2023-11-16
Ruby is a language with too much magic and bad performance. To be honest,
the development experience is not quite good for me. When developing Go
or Rust, what I need is a simple language server. But for Ruby, the
language servers don’t work quite well. I have to learn to setup other
tools like ctags
and gtags
to help me navigate the codebase.
To generate tags, ctags
is necessary. It is easy to generate tags by
ctags -R .
. However, I don’t want some files included, such as unit
tests or configurations. I generate tags by the following command.
ctags \
--extras=+qr \
--fields=+aimnzS \
--exclude='db' \
--exclude='spec' \
--languages=Ruby \
-aR .
If the third packages are installed under the project directory, their
tags would be generated together. However, rvm
maintains packages in
extra directories. It is necessary to generate separately. It is
recomended to use gem-ctags and vim-bundler to generate those tags
automatically.
ctags
can only be used to jump to definitions in Vim. I use
gtags-cscope
and pygments
and to get function callers.
gtags
uses a single file gtags.files
to store files which need to be
indexed. I use fd
to generate the file and then generate tags.
fd -e rb -E 'spec' -E 'db' > gtags.files
export GTAGSLABEL=native-pygments
gtags -i
By default, gtags
uses /usr/local/share/gtags/gtags.conf
. However,
the config file is located in /usr/share/gtags/gtags.conf
in Arch
Linux. Thus gtags
cannot find configurations and then cannot use
native-pygments
. Besides, the default conig uses etags
instead of
ctags
.
To make gtags
use native-pygments
in Arch Linux, I copy the config
file to the home directory and modify it manually. It doesn’t cost
lots of effort to do that. It can also be placed in the project
directory with the filename gtags.conf
if users don’t want to make
home directory messy.
Homebrew maintains a modified gtags.conf
so the following operation is
not required in macOS.
sed 's/etags/ctags/g' /usr/share/gtags/gtags.conf > "$HOME/.globalrc"
ctags
and gtags
would generate some files in the working directory.
It would be better to ignore them when using git.

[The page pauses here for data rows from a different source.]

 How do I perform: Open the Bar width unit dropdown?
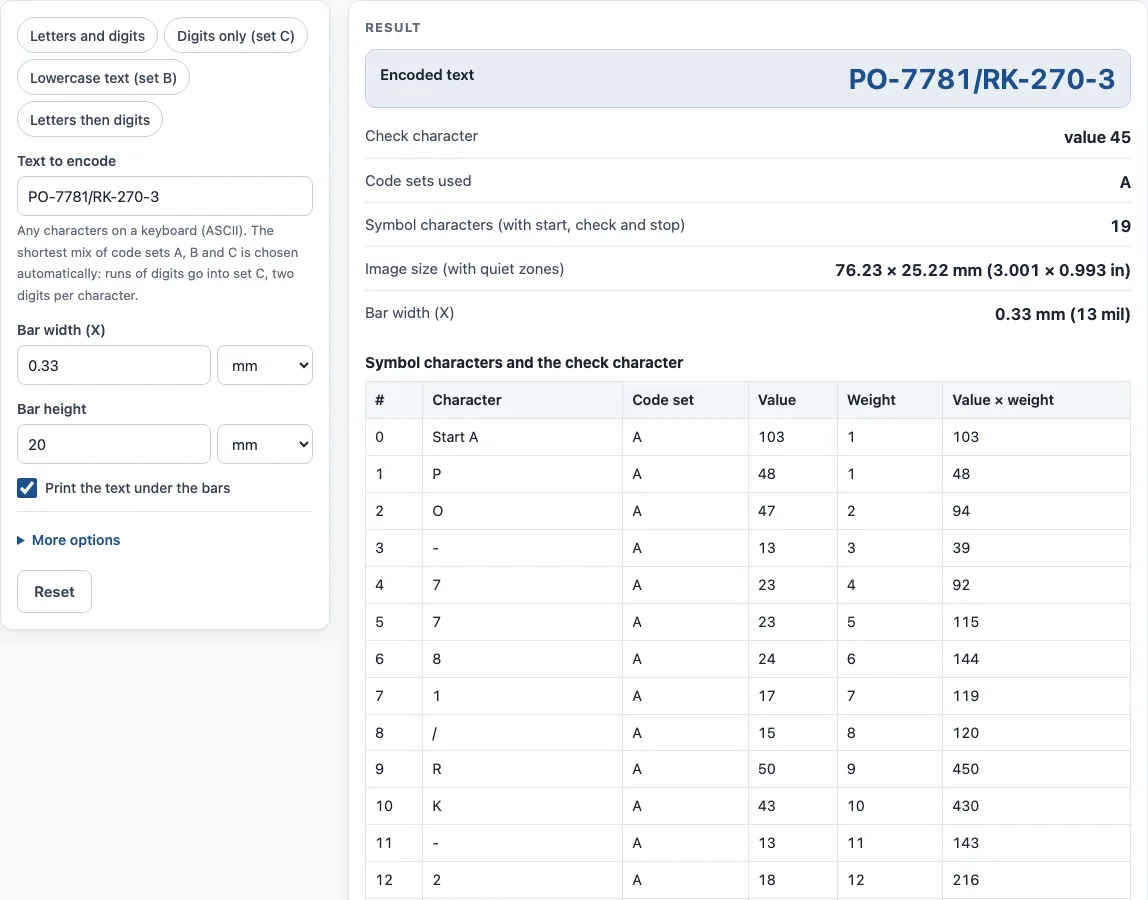click(x=265, y=365)
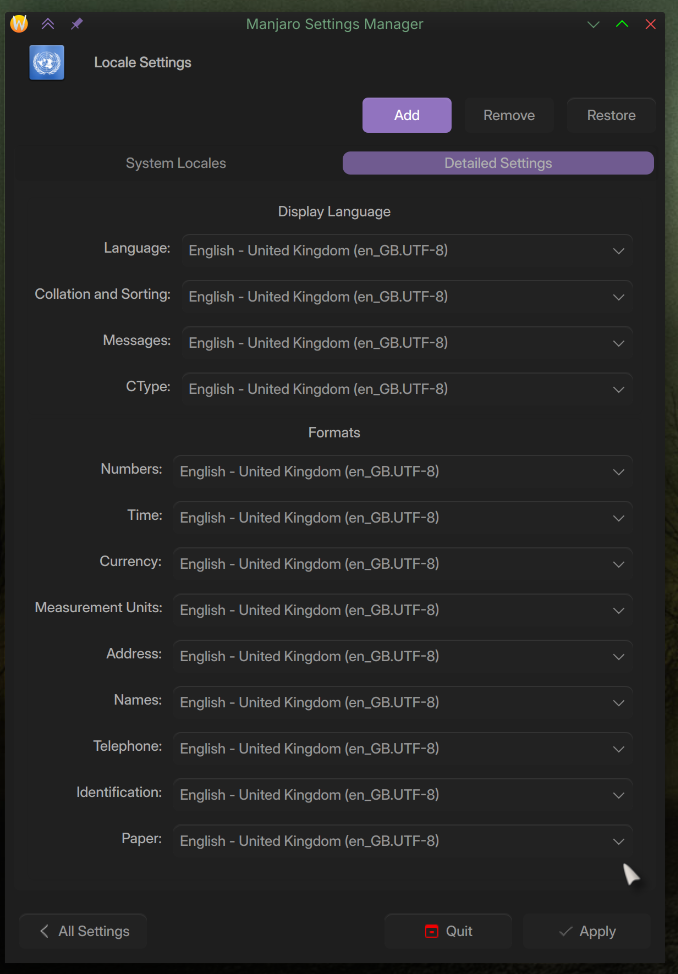
Task: Expand the Measurement Units dropdown
Action: tap(403, 610)
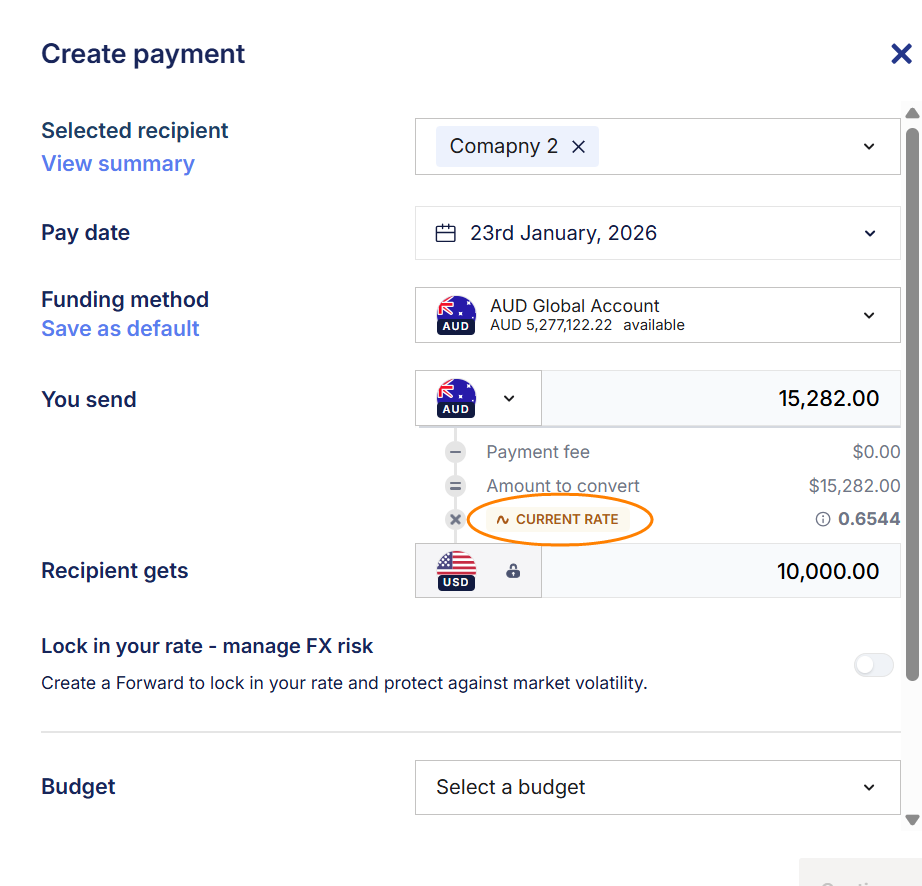Expand the Selected recipient dropdown
The height and width of the screenshot is (886, 922).
point(869,147)
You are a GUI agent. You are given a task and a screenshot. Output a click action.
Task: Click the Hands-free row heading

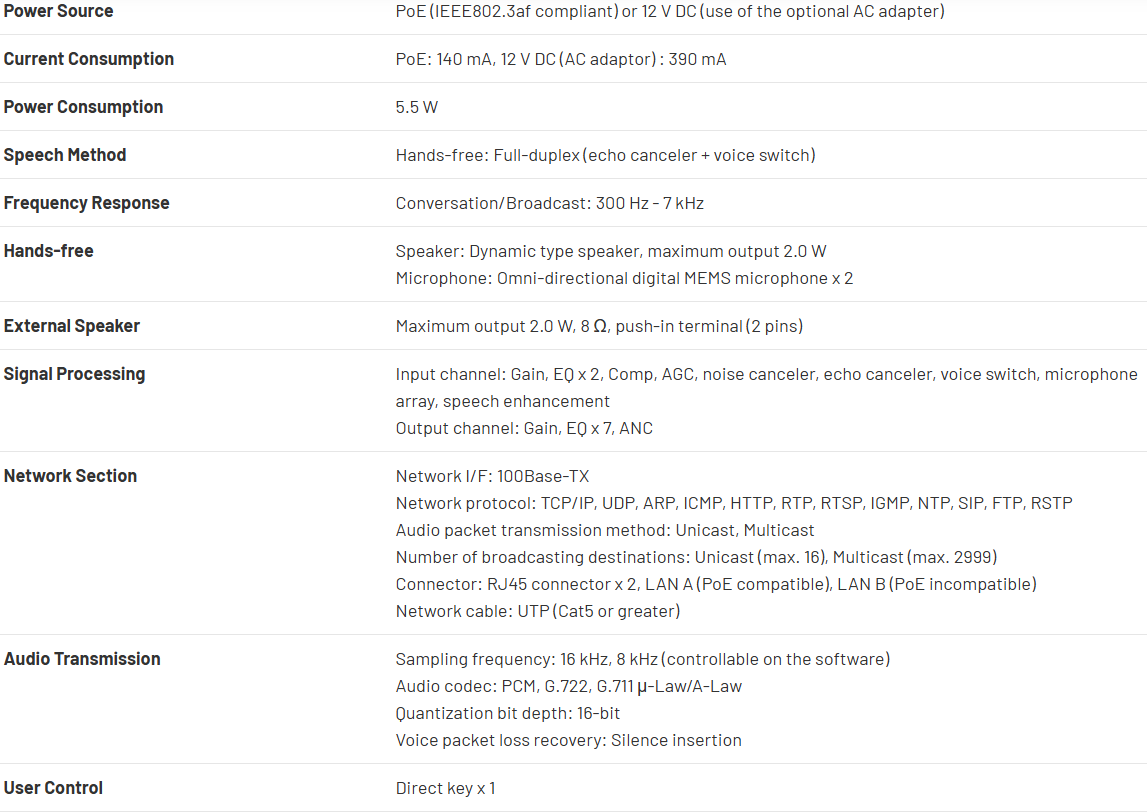(x=48, y=251)
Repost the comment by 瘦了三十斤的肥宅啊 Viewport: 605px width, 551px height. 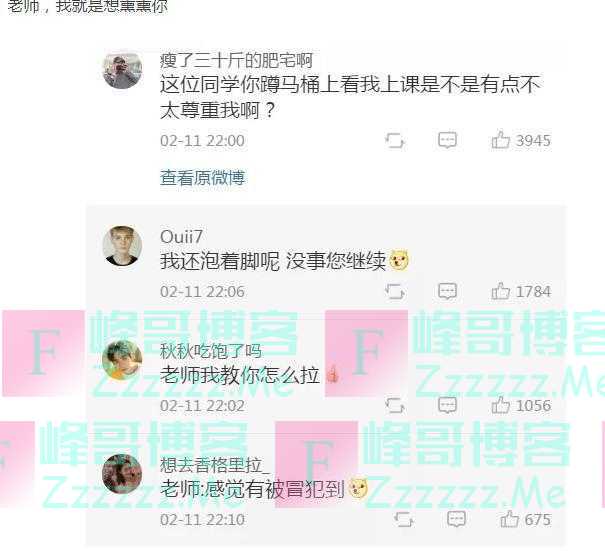click(395, 140)
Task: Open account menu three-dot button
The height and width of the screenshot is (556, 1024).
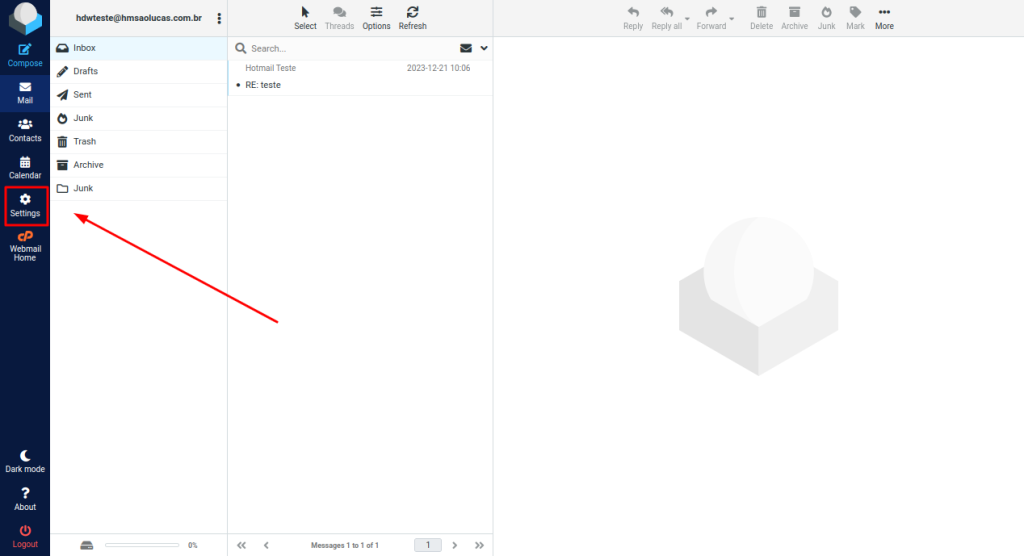Action: coord(219,18)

Add the following
lines in the global ignore file.
# ~/.config/git/ignore
tags
GTAGS
GRTAGS
GPATH
gtags.conf
gtags.files
The post doesn’t include any content of how to use tags in vim. It can
be found by :h tag-comands
and :h cscope-suggestion
easily. The only
difference is that I use gtags-cscope
and GTAGS
instead of cscope
and cscope.out
. An extra configuration is required:
if executable('gtags-cscope')
let &csprg = 'gtags-cscope'
endif
Now, I have a swift and functional navigation.